Learning for Dose Allocation in Adaptive Clinical Trials with Safety Constraints

TL;DR

This paper introduces SEEDA, a novel adaptive dose allocation method for Phase I clinical trials that maximizes efficacy while ensuring safety, outperforming existing methods in success rate and sample efficiency.

Contribution

The paper proposes SEEDA, a new adaptive trial design that balances efficacy maximization with safety constraints, including an extension tailored for plateau efficacy behaviors.

Findings

SEEDA achieves higher success rates in dose finding.

SEEDA uses fewer patients compared to existing methods.

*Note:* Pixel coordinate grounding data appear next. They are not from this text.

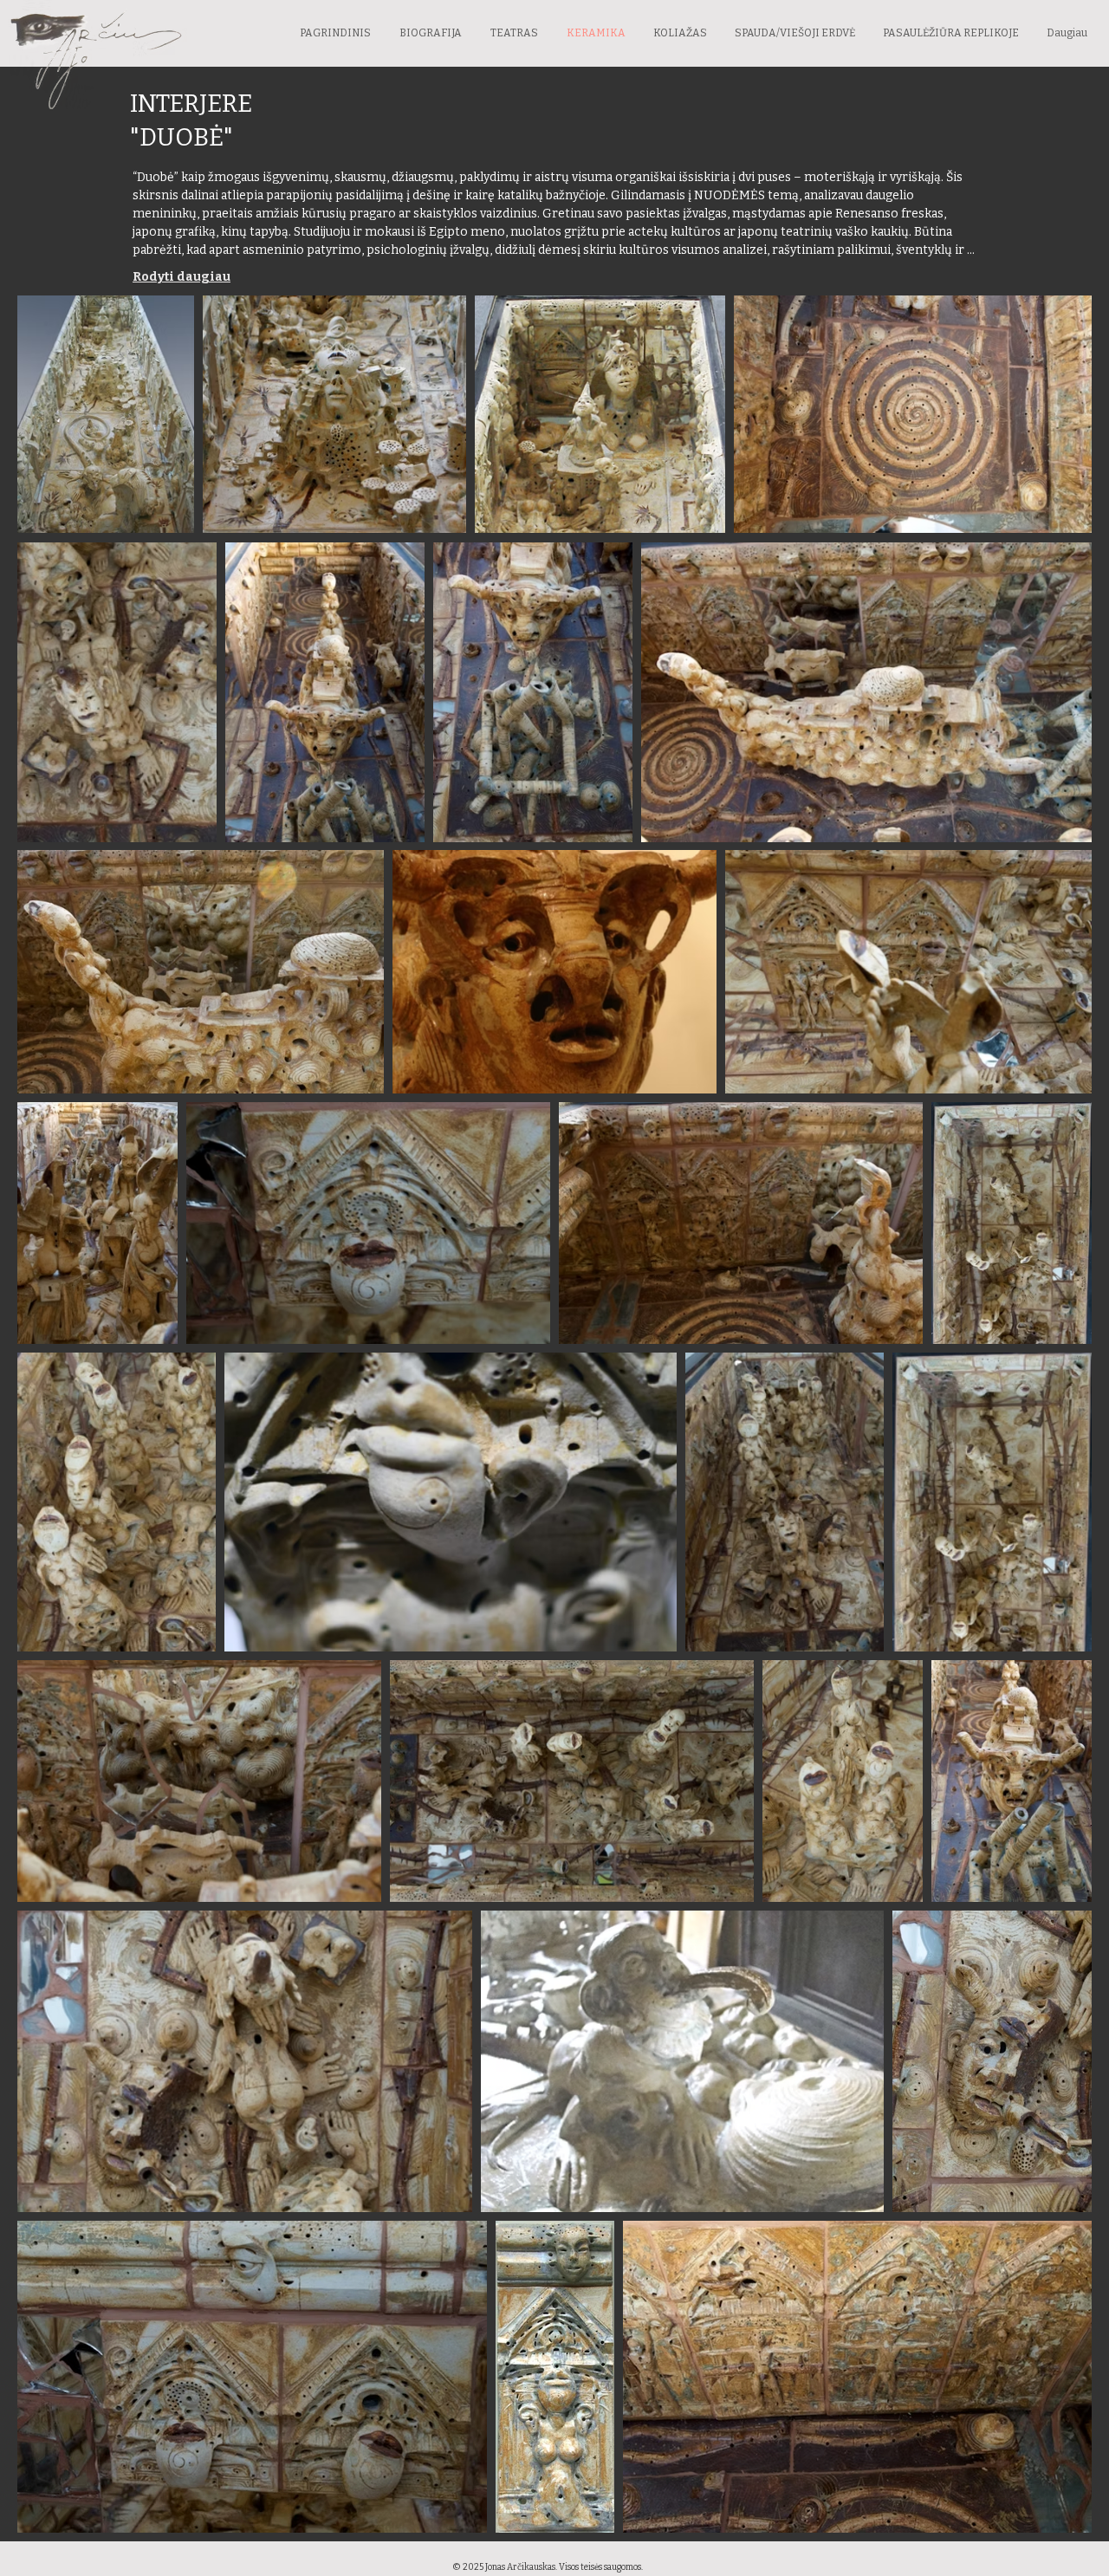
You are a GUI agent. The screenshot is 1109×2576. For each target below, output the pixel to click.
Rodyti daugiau (181, 276)
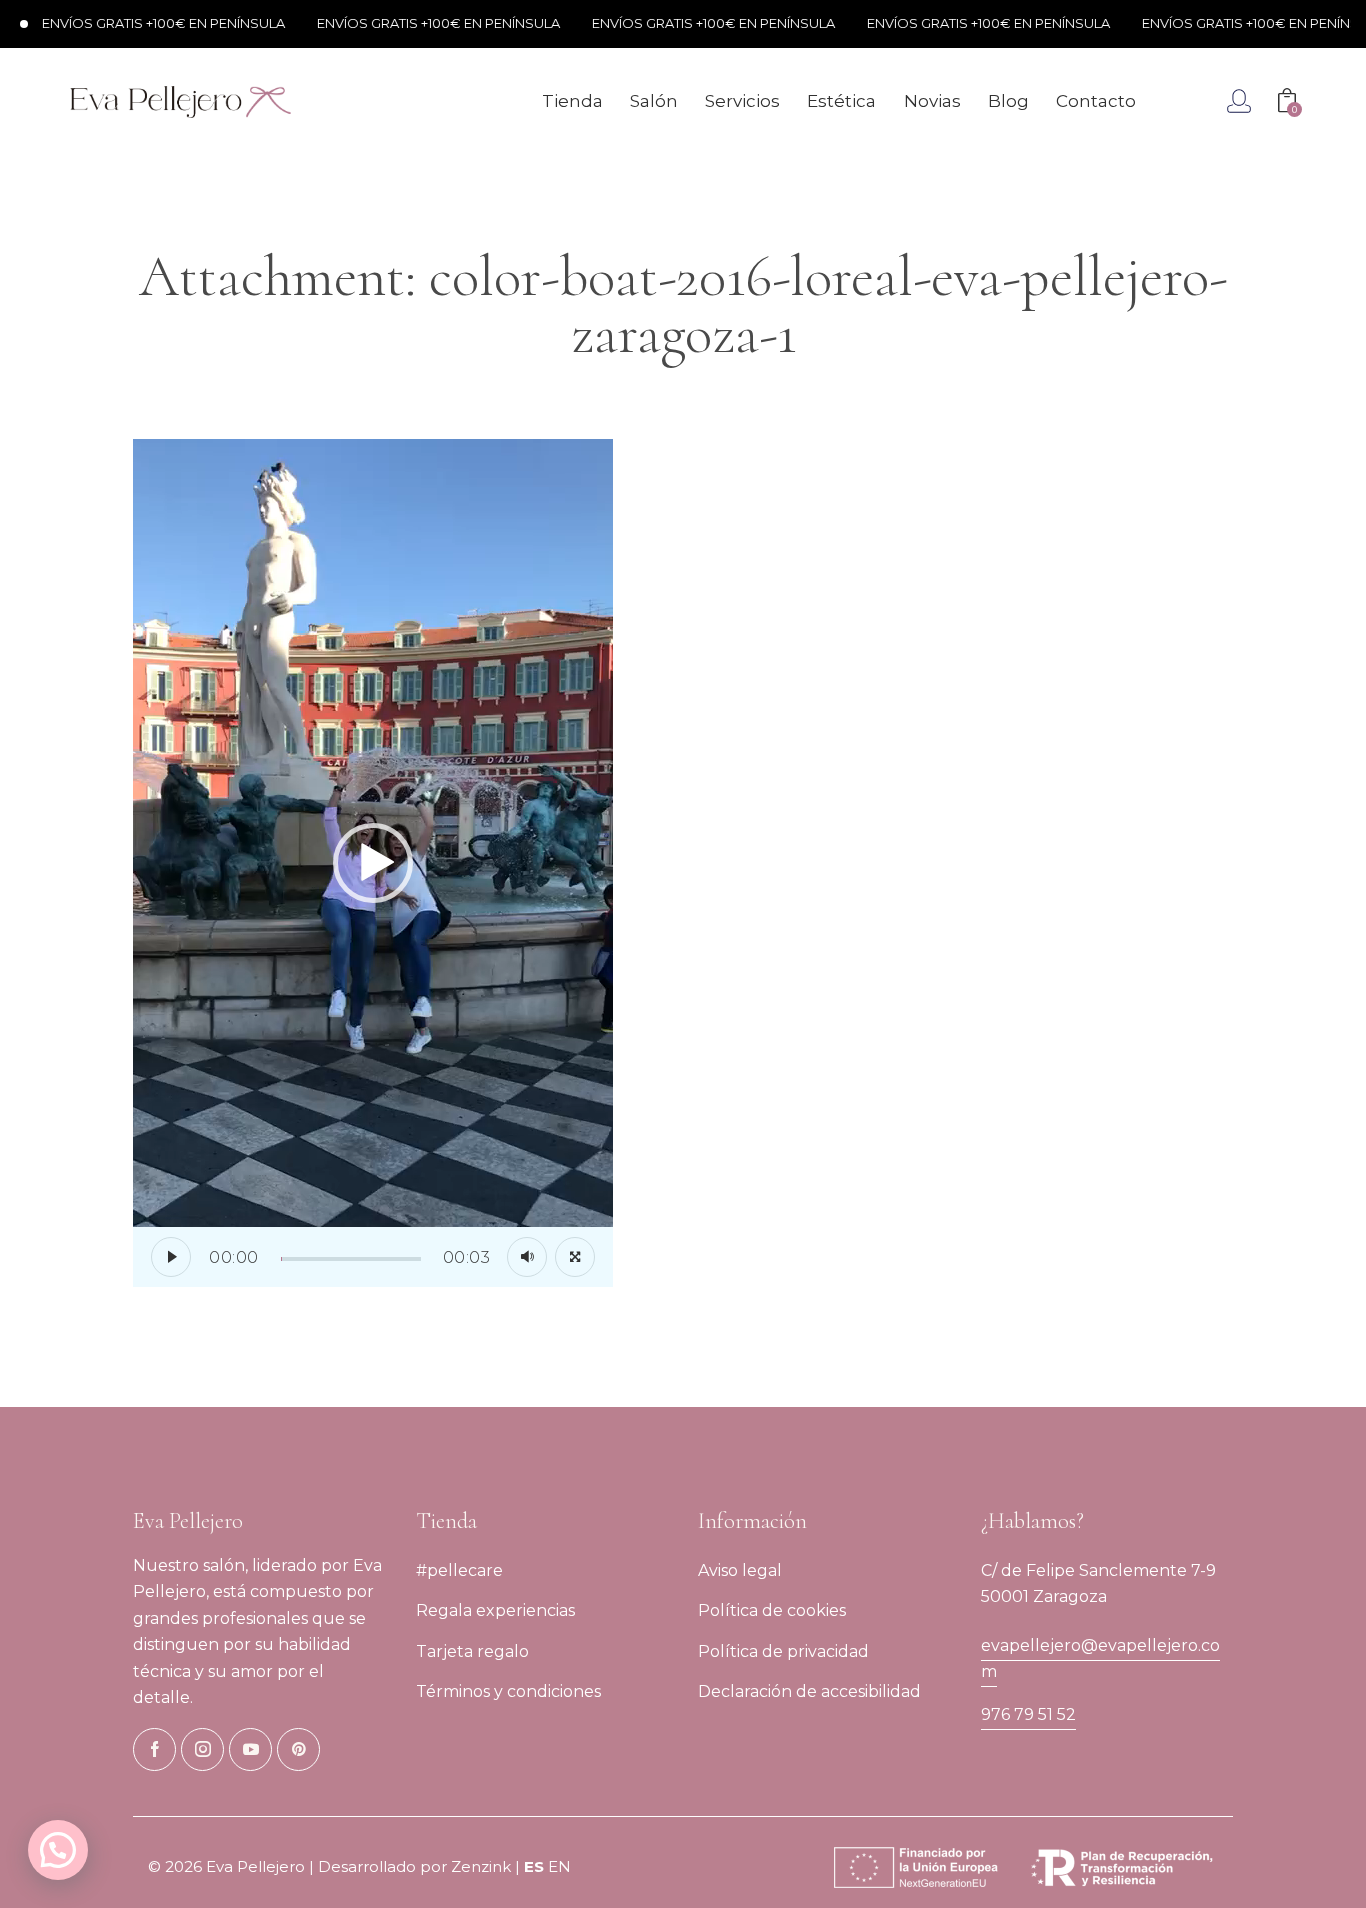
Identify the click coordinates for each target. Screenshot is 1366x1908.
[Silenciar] (527, 1257)
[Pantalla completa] (575, 1257)
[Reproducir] (171, 1257)
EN (559, 1866)
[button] (373, 863)
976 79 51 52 (1028, 1714)
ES (534, 1866)
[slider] (351, 1259)
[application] (373, 863)
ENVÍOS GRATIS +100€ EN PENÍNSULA (136, 23)
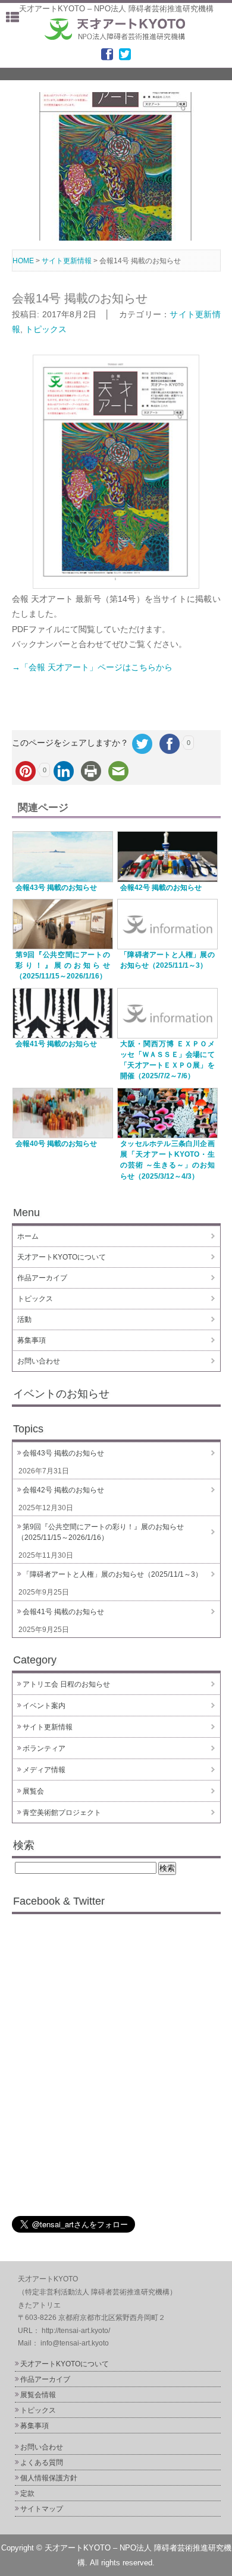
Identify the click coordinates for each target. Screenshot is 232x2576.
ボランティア (44, 1748)
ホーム (28, 1236)
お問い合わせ (38, 1361)
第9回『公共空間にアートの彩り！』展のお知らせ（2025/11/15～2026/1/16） (62, 965)
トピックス (46, 329)
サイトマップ (41, 2509)
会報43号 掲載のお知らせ (56, 887)
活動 (24, 1319)
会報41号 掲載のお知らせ (56, 1043)
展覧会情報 (38, 2395)
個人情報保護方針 (48, 2478)
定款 (27, 2493)
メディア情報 (44, 1770)
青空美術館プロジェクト (62, 1812)
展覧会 (33, 1791)
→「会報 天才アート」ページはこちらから (92, 667)
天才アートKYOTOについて (61, 1257)
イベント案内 (44, 1705)
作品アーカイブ (42, 1278)
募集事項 (31, 1340)
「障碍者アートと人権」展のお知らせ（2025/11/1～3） (112, 1574)
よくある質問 (41, 2462)
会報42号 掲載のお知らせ (161, 887)
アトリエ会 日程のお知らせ (66, 1684)
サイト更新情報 (48, 1727)
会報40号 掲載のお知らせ (56, 1143)
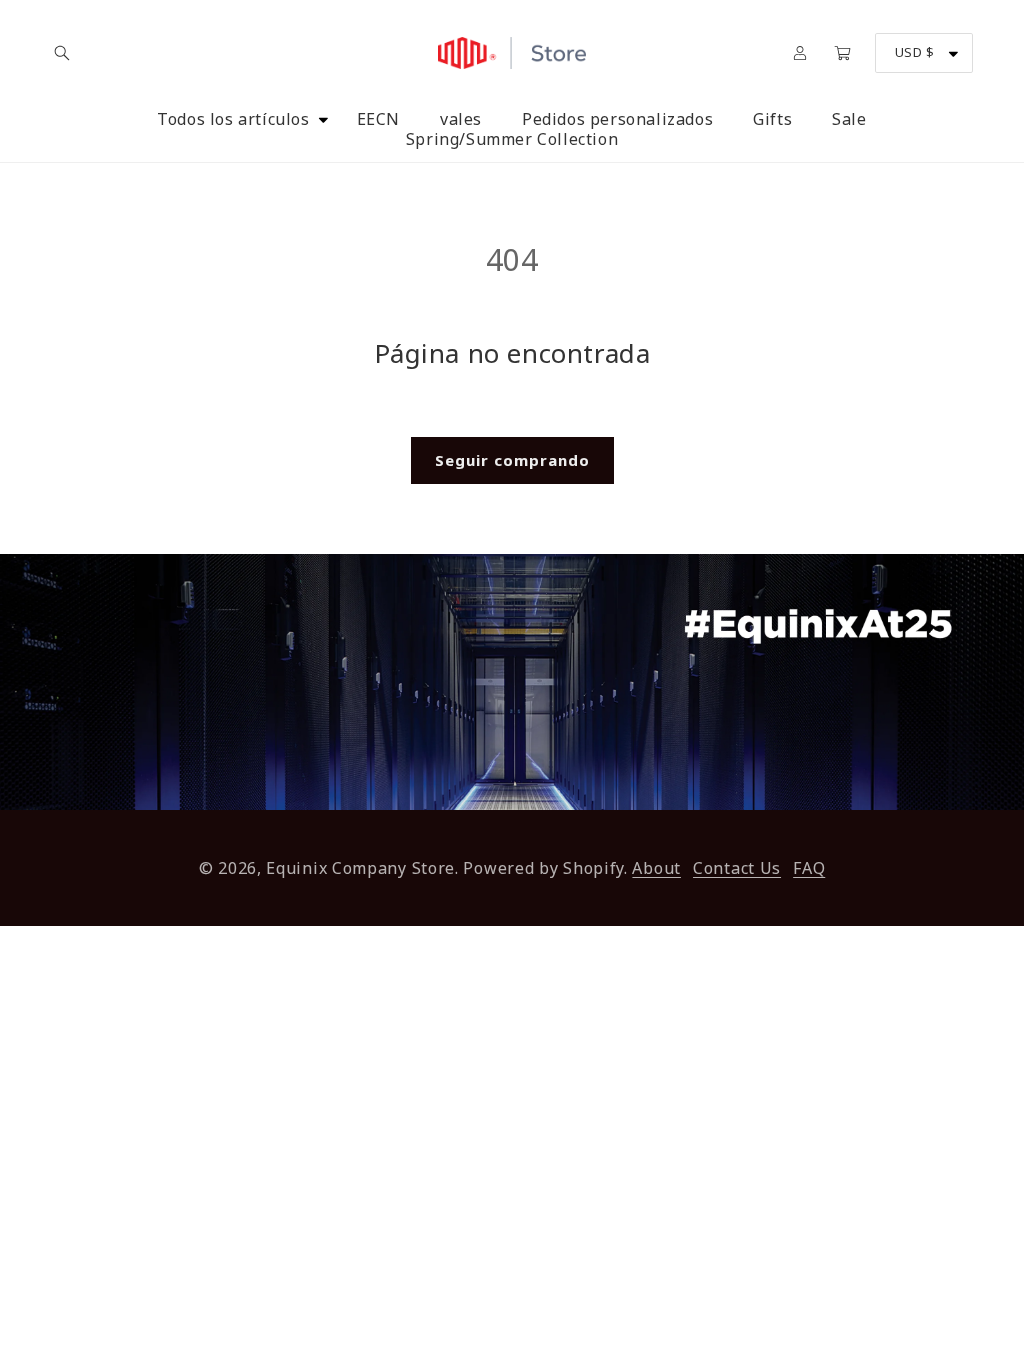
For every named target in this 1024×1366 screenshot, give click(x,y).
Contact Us (737, 868)
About (656, 868)
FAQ (809, 868)
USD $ (914, 52)
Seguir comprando (512, 460)
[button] (62, 53)
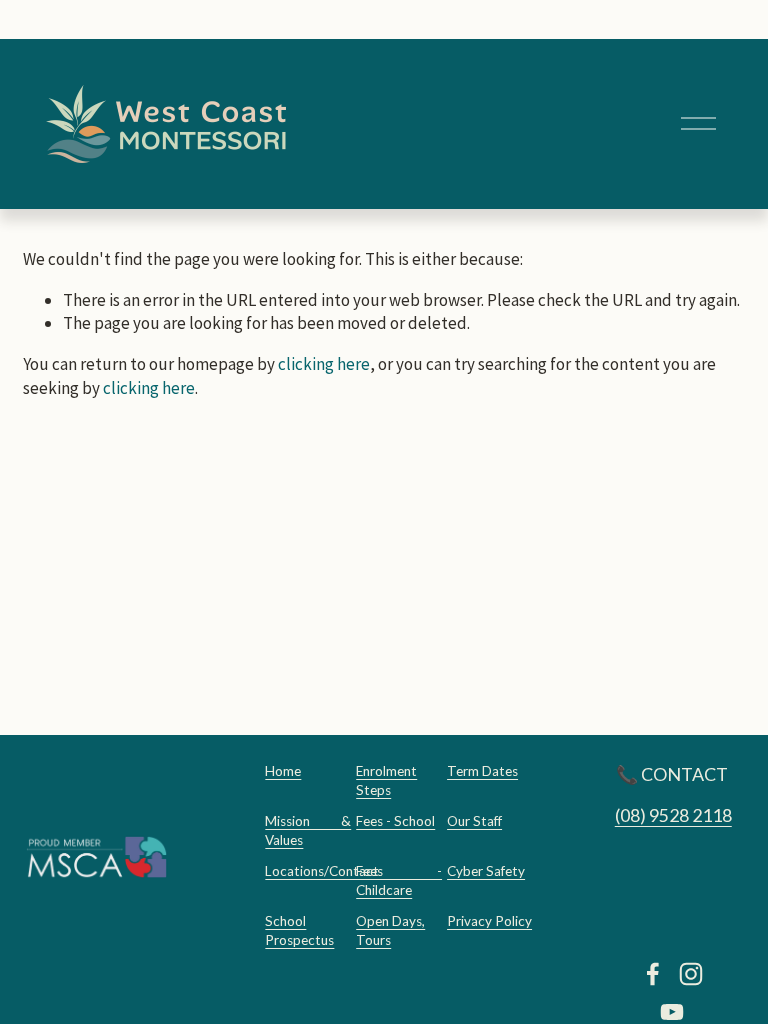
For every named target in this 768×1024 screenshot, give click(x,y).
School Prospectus (299, 930)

The extended SEEDA-Plateau performs well with plateau efficacy profiles.

Abstract

Phase I dose-finding trials are increasingly challenging as the relationship between efficacy and toxicity of new compounds (or combination of them) becomes more complex. Despite this, most commonly used methods in practice focus on identifying a Maximum Tolerated Dose (MTD) by learning only from toxicity events. We present a novel adaptive clinical trial methodology, called Safe Efficacy Exploration Dose Allocation (SEEDA), that aims at maximizing the cumulative efficacies while satisfying the toxicity safety constraint with high probability. We evaluate performance objectives that have operational meanings in practical clinical trials, including cumulative efficacy, recommendation/allocation success probabilities, toxicity violation probability, and sample efficiency. An extended SEEDA-Plateau algorithm that is tailored for the increase-then-plateau efficacy behavior of molecularly targeted agents (MTA) is also presented. Through numerical experiments using both synthetic and real-world datasets, we show that SEEDA outperforms state-of-the-art clinical trial designs by finding the optimal dose with higher success rate and fewer patients.